DNA Case Study Turns Real for Student Investigators

Forensic molecular biology students meet the wrongly imprisoned man their work could have kept out of prison.

April 22, 2016

Kirk Bloodsworth

Wrongly-imprisoned Kirk Bloodsworth with students in Professor Daniele Podini’s forensic molecular biology class. (Logan Werlinger/GW Today)

By David Frey

When forensic science professor Daniele Podini’s students examined the evidence in the 1984 rape and murder of a 9-year-old girl, they discovered a problem. The man police accused—and a jury convicted—for the crime in what the class was told was a mock case did not seem to be the perpetrator.

The suspect’s DNA did not appear in forensic or on physical evidence police gathered. Another man’s did. Appearing before more than 40 fellow students and onlookers, they presented their findings, explaining to peers what they would have to explain to a jury in a real case.

“The evidence we collected exonerates Antonio Garcia as the perpetrator,” Racquel Hopkins, a student in the Forensic Molecular Biology class, announced to the group.

But there was a catch. This was not a mock case. This was a real case, and the man imprisoned for nearly nine years for a crime he didn’t commit was sitting in the back of the classroom listening as the students presented evidence that could have acquitted him at trial

“So you solved a real case,” Dr.. Podini told the group after he revealed his secret. “Congratulations.”

In real life, the suspect’s name wasn’t Antonio Garcia. It was Kirk Bloodsworth, who was a 22-year old Eastern Shore waterman and ex-Marine when he was falsely accused in the 1984 incident.

His message to the class was simple.

“It’s all about integrity. Doing it right,” he said. “If it’s right, it isn’t wrong to stand up.”

Police arrested Mr. Bloodsworth after an anonymous tipster said he matched a police sketch that aired on TV news shows. Eyewitnesses said they saw him with the victim, although some of them, including children who were playing hide and seek with the victim, initially had been unable to identify him in a lineup.

Convicted and sentenced to death row, and after an appeal, resentenced to two life terms in prison, Mr. Bloodsworth insisted on his innocence.

In the early 1990s, when he heard about DNA testing, he succeeded in having his case reopened. The DNA evidence pointed to another suspect, and after nearly 9 years behind bars, “Bloodsy,” as he was known to fellow inmates, was released and pardoned in 1993. The other man was sentenced.

“When you work on these cases, it’s somebody’s life,” Mr. Bloodsworth told the students, his voice sometimes breaking as he told his story.

“You could be the difference between an innocent man going to death row or walking out a free man,” he said.

That was exactly the lesson Dr. Podini wanted to impress on the students.
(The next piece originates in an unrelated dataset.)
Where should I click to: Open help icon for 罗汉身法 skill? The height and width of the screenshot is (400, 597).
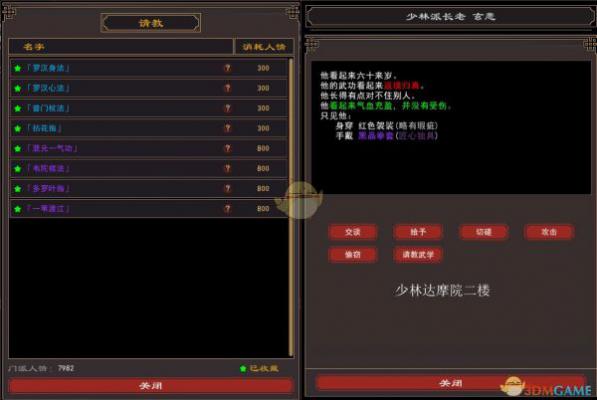pos(227,68)
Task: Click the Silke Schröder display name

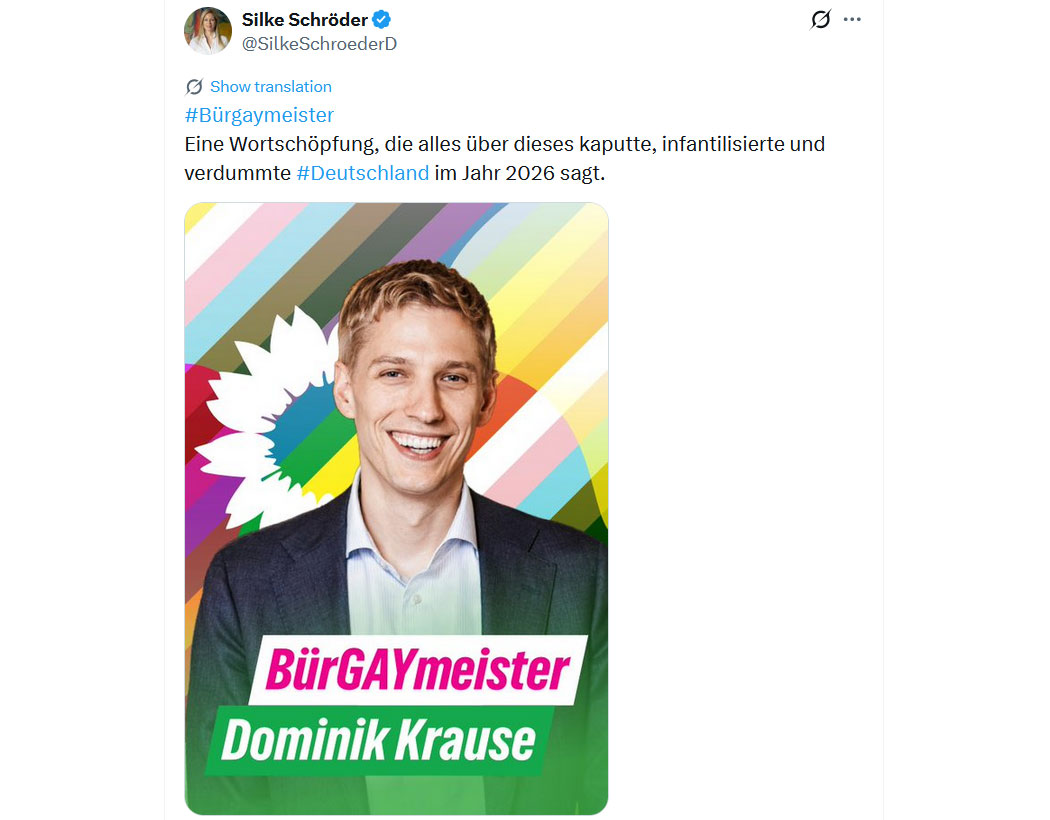Action: pyautogui.click(x=304, y=20)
“It’s a fact that their job is going to affect people’s lives and have an impact on society,” said Dr. Podini, an associate professor of forensic molecular biology in the Columbian College of Arts and Sciences. “Behind every case is a person. Today was for them to never forget that.”

Ms. Hopkins said she had been questioning whether the forensic work she was considering as a career would really make a difference, but after hearing Mr. Bloodworth’s story, she changed her mind.

“It really confirms to us that this is real. We’re really helping people,” Ms. Hopkins said. “It teaches us that if you do your job right, hopefully things like that won’t happen.”